Quoique les épicycles des planetes, imaginés par Ptolomée, soient aujourd'hui entierement bannis de l'Astronomie, cependant quelques astronomes modernes s'en sont servis pour expliquer les irrégularités du mouvement de la Lune; mais avec cette différence, qu'ils n'ont pas prétendu que la lune parcourût en effet la circonférence d'un épicycle, comme Ptolomée prétendoit que les planetes la parcouroient: ils ont seulement dit que les inégalités apparentes du mouvement de la Lune étoient les mêmes que si cette planete se mouvoit dans un épicycle. M. Machin, dans un ouvrage fort court qui a pour titre, the laws of moon's motion, les lois du mouve - ment de la Lune, fait mouvoir la Lune dans une ellipse dont le petit axe est la moitié du grand: tandis que le centre de cette ellipse décrit d'un mouvement uniforme un cercle autour de la Terre, la Lune se meut dans l'ellipse, de maniere qu'elle y parcourt des aires porportionnelles aux tems. Mais M. Clairaut, dans un mémoire imprimé parmi ceux de l'académie, en 1743, soûtient que M. Machin se trompe, & qu'on ne peut expliquer par cette supposition les mouvemens de la Lune. M. Halley a suppose que la lune se mouvoit dans une ellipse, & que le centre de cette ellipse étoit dans un épicycle dont le centre se mouvoit uniformément autour de la Terre: il a déduit de ce mouvement les inégalités qu'on observe dans la vîtesse de l'apogée, & dans l'excentricité de l'orbite de cette planete. Voyez Lune. Voyez aussi les Dict. de Harris, de Chambers, & les élém. d'Astr. de Wolf, d'où une partie de cet article est tirée. (O)

EPICYCLOIDE (Page 5:786)

EPICYCLOIDE, s. f. en Géométrie, ligne courbe qui est engendrée par la révolution d'un point de la circonférence d'un cercle, lequel se meut en tournant sur la partie convexe ou concave d'un autre cercle.

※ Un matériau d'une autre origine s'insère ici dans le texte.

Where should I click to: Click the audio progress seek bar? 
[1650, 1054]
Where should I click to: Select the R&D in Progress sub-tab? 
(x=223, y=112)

Chaque point de la circonférence d'un cercle qui avance en droite ligne sur un plan, tandis qu'il tourne en même tems sur son centre, décrit une cycloide (voyez Cycloïde); & si le cercle générateur, au lieu de se mouvoir sur une ligne droite, se meut sur la circonférence d'un autre cercle, ou égal ou inégal à lui, la courbe que décrira chacun des points de sa circonférence s'appelle épicycloïde.

Par exemple, si une roue de carrosse rouloit sur la circonférence d'une autre roue, la courbe que décriroit un des clous de cette roue seroit une épicycloïde.

Si le mouvement progressif du cercle roulant est plus grand que son mouvement circulaire, l'épicycloïde est nommée allongée, & accourcie s'il est plus petit.

Si le cercle générateur se meut sur la convexité de la circonférence, l'épicycloïde est nommée supérieure & extérieure; & s'il se meut sur sa concavité, on la nomme épicycloide inférieure ou intérieure; on appelle base de l'épicycloïde la partie de cercle sur laquelle se meut le cercle générateur, tandis qu'il fait un tour entier. Ainsi dans les Planches de Géométrie, fig. 58. DB est la base de l'épicycloïde, V son sommet, VB son axe, DPV la moitié de l'épicycloide extérieure produite par la révolution du demi - cercle VLB, qu'on appelle cercle générateur, sur le côté convexe de la base DB.

On trouvera dans les Transact. philosoph. n. 18. & dans les infiniment petits de M. de l'Hopital, les démonstrations des principales propriétés de l'épicycloïde, sur - tout ce qui concerne les tangentes de ces courbes, leurs rectifications & leurs quadratures. M. Nicole a aussi donné sur la rectification des épicycloïdes allongées & accourcies un excellent mémoire dans le vol. de l'académie de 1708.

Le volume de 1732 de la même académie renferme plusieurs écrits de M M. Bernoulli, de Maupertuis, Nicole, & Clairaut, sur une autre espece d'épicycloïdes appellées épicycloïdes sphériques. Ces épicycloïdes sont encore engendrées par le point de la circonférence d'un cercle qui roule sur un autre cercle; mais avec cette différence que dans les épicycloïdes ordinaires le cercle roulant est dans le même plan que le cercle sur lequel il roule; au lieu que dans celle - ci le plan du cercle roulant fait un angle constant avec le plan de l'autre cercle. Les épicycloïdes sphériques ont plusieurs belles propriétés que l'on peut voir dans les mémoires dont nous venons de parler, & dont le détail seroit au - dessus de la portée du plus grand nombre de nos lecteurs.